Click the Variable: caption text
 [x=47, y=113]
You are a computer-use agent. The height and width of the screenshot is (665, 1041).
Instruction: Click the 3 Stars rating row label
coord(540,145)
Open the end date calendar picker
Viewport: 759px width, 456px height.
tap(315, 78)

============

**Instructions to follow:** Each record above must be transcribed exactly, and none may be skipped.

**Written response:**
Click the Variable: caption text
 [x=47, y=113]
You are a computer-use agent. The height and width of the screenshot is (665, 1041).
Instruction: Click the 3 Stars rating row label
coord(540,145)
Open the end date calendar picker
Viewport: 759px width, 456px height.
tap(315, 78)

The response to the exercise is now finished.